_Compiti richiesti_.
• a. Come riassumeresti in due frasi il testo sulla fioraia?
• b. Nel testo sulla fioraia, qual è stato il punto di forza del raggiro?
• c. Come si traduce in inglese questa frase del testo sulla fioraia: "La vicina di casa non desta sospetti, ha accesso fisico all’abitazione senza effrazione e, soprattutto, colma un vuoto."?

_Blocco di testo_.
------------

Da una parte Rita, la fioraia. La vicina di casa. Quella che bussa per un saluto, che porta un fiore, che si insinua nelle crepe della solitudine quotidiana finché non diventa indispensabile. L’amica. Secondo gli inquirenti, il suo ruolo è stato quello dell’ariete psicologico: isolare la vittima, tagliare i ponti con il mondo esterno, renderla dipendente anche per un bicchiere d’acqua, mentre sua figlia (anche lei indagata) completava l’opera di accerchiamento affettivo.
Il punto di forza del raggiro non è stata la violenza, ma la prossimità. La fioraia ha sfruttato quello che in criminologia viene definito grooming (adescamento) applicato all’anziano. La vicina di casa non desta sospetti, ha accesso fisico all’abitazione senza effrazione e, soprattutto, colma un vuoto. L’isolamento della vittima non è stato un effetto collaterale, ma una strategia deliberata: eliminando le interferenze esterne, la percezione della realtà dell’anziana è stata ridefinita dai suoi stessi carnefici, che sono diventati i suoi unici punti di riferimento.

------------

_Sezione dati_.
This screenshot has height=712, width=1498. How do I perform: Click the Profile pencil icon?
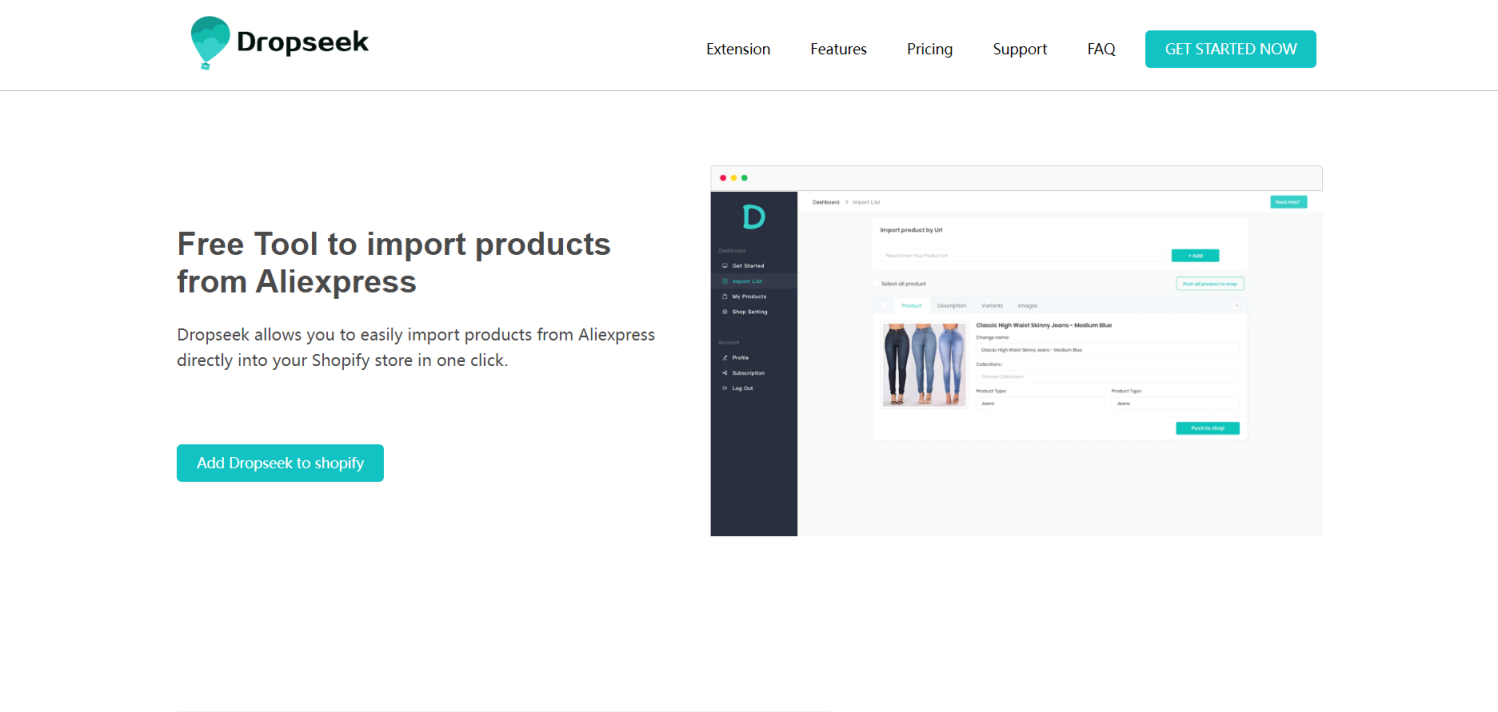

------------

_Elenco risposte_.
• a. Secondo gli inquirenti, Rita, la fioraia e vicina di casa, ha agito come ariete psicologico, isolando la vittima e rendendola dipendente anche per un bicchiere d'acqua. Il raggiro ha puntato sulla prossimità e non sulla violenza, e l'isolamento deliberato ha fatto dei carnefici gli unici punti di riferimento dell'anziana.

• b. La prossimità, non la violenza.

• c. The neighbor arouses no suspicion, has physical access to the home without breaking in, and, above all, fills a void.